At the same time, he mentions the reason: specifically, because it had been promised to their fathers. However, it is not right to suppose that the fathers had any merits, as Jerome says, who ignorantly misinterprets this passage. For Jerome says that nothing was due to the people based on merit, but that the fathers were nevertheless worthy because of their great virtues.

But we know that God’s covenant was gratuitous from the beginning. The Prophet, therefore, means here that the land was not given as a reward for the people's works, but it was given to them because it had been gratuitously promised. And he mentions the oath because God, considering the weakness of Abraham and the fathers, confirmed His own promise with an oath.

But as I have spoken elsewhere at greater length on this subject, I will only touch on it briefly now. However, whenever an oath is mentioned, let us understand that a reproof is indirectly given to the inconsistency of humans, who always waver and can never fully rest on God’s promise unless they are helped by this confirmation.

Regardless, the Prophet here reminds us that God confirmed the pledge He had given to the fathers when the people entered the land, because they could not have obtained it by their own valor or by any other means.

In short, Jeremiah directs the people's attention to God’s gratuitous covenant, so that they might understand that they became possessors of the land by no other right than this: that God, of His own free will, had promised Abraham and his descendants that He would give them that land.

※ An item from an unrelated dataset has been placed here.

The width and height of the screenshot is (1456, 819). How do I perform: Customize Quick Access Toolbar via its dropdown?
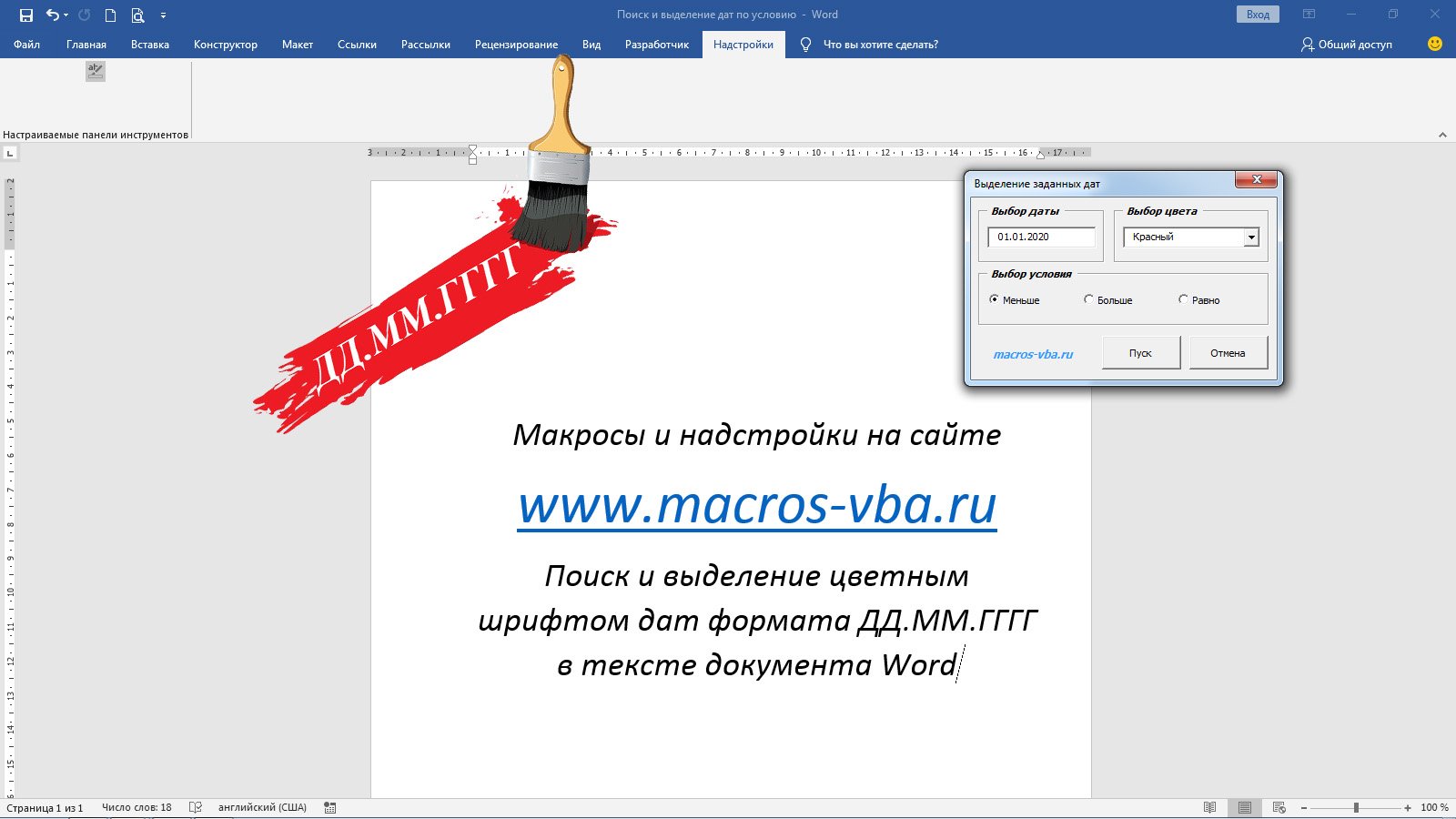(x=164, y=15)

He speaks, as I have just said, of the fruitfulness of the land, because it was God’s design to draw the people in every way, so that they might continue in His service.

And when the people, treated so bountifully, did not acknowledge God’s favor, their extreme and contemptible foolishness was fully revealed.

Therefore, what the Prophet means is that the land was most fruitful, where the people had every abundance, and yet they despised God, the giver of so much bounty, as the next passage will show.